I was talking to a friend a while ago about the nature of grief, and Mary P’s death came up. My friend asked if I thought I’d dealt with the grief of it all at the time. “I think I did,” I said, but at the same time I’m not really sure.
We have very strong traditions around death at home. The open coffin, the wake, the funeral. The body in the ground within a couple of days. There’s an openness and intimacy to the whole thing. It’s an intense experience but very cathartic too. Our traditions only carry us through the first few days and weeks though. After that it can be a different story.
My family, like many of the families I know from home, are not the best at talking about emotions on an ongoing basis. We’re great in a crisis, we know how to come together in action, how to put on a wake, but as life returns to ‘normal’ disconnection can creep in.
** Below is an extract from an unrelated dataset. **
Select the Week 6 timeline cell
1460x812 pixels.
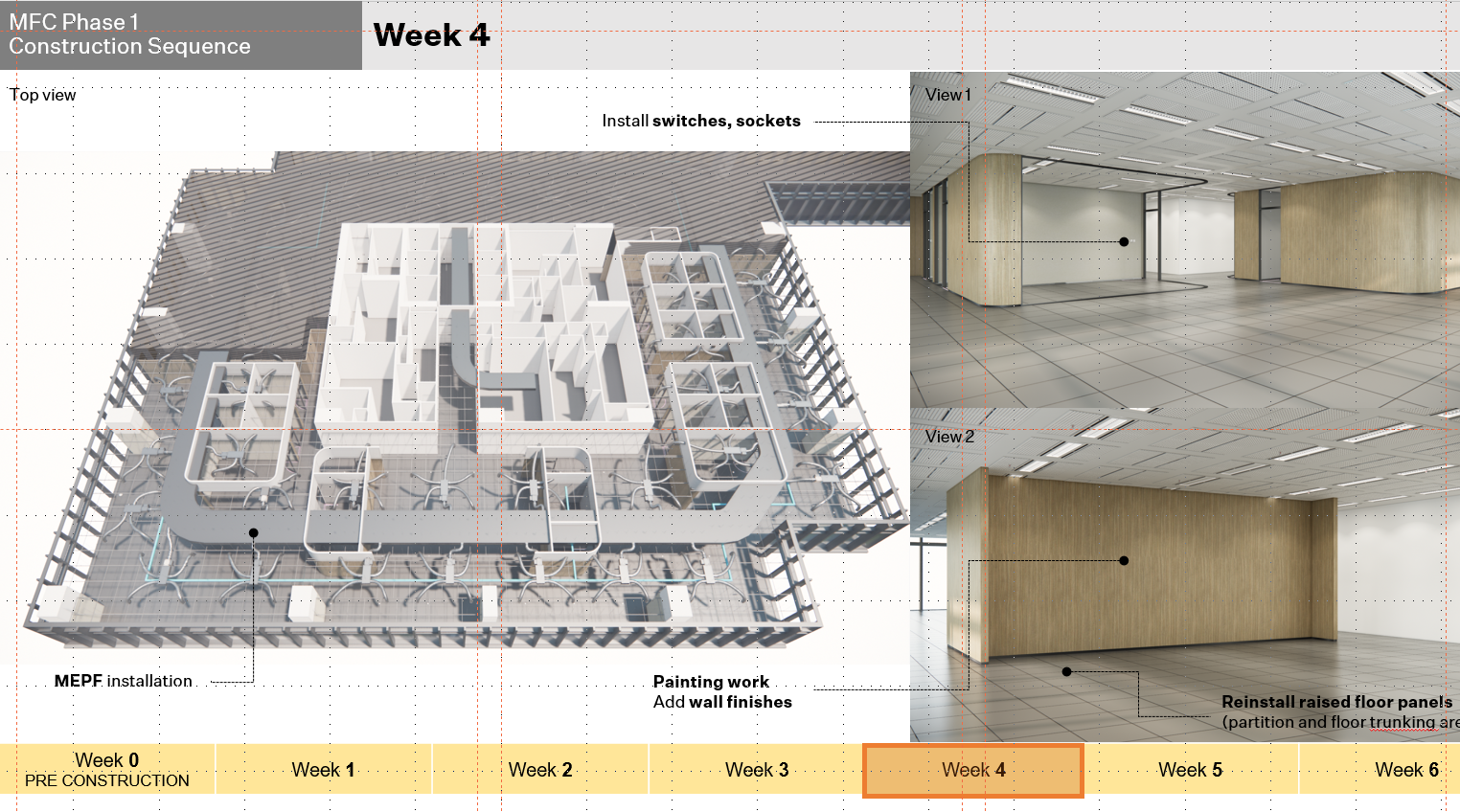(x=1405, y=770)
The culture I grew up in is one used to crises and atrocities. Well-versed in how to respond in the immediate aftermath of harrowing events and unending pain. But it’s a culture unpractised in sitting with pain and really feeling it. After all the activity of the initial response, the ‘You just have to get on with it’ mantra steals in, leaving many in a lonely place.
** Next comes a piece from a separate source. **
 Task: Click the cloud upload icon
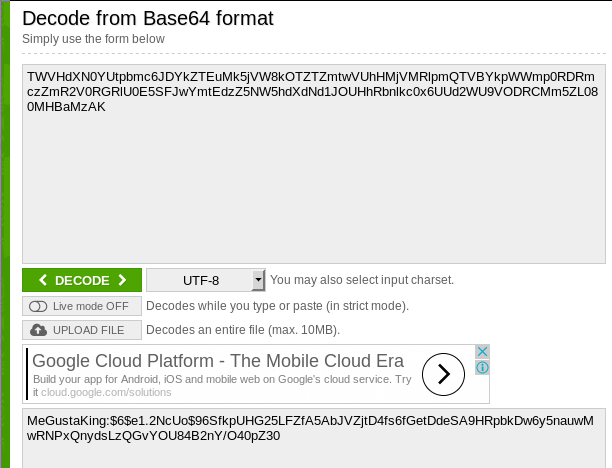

The Good Friday agreement brought peace to Northern Ireland in 1998. Since the signing of that agreement more people have died by suicide in Northern Ireland than were killed in the violence of the Troubles between 1969 and 1997.
An estimated 3,600 people died during the Troubles. Over 4,500 people have died by suicide since 1998. When you consider Northern Ireland has a population similar to that of the state of Nebraska and a land area similar to that of the state of Maryland, you can begin to understand the scale of the trauma these numbers represent. Many of those who are taking their own lives are the ‘ceasefire babies’ – those born after the main conflict was over.
Virginia Satir was an author and therapist and is regarded as ‘the mother of Family Therapy’. Her work explains that a family system is a lot like a mobile that hangs over an infant’s cot. Each piece is an individual that can move freely, yet all the pieces are interconnected. When you touch one piece to make it move, all the other pieces move a little too.
When a family member suffers some traumatic event, the other members of the family are also affected. This idea extends to the culture too. A community or country is just a macro family system. What affects some of us directly, affects all of us indirectly. And the trauma is passed from generation to generation unless it is spoken and addressed. Maybe your work is a part of that process. The person who suffers the direct trauma is not necessarily the one who processes the pain of it.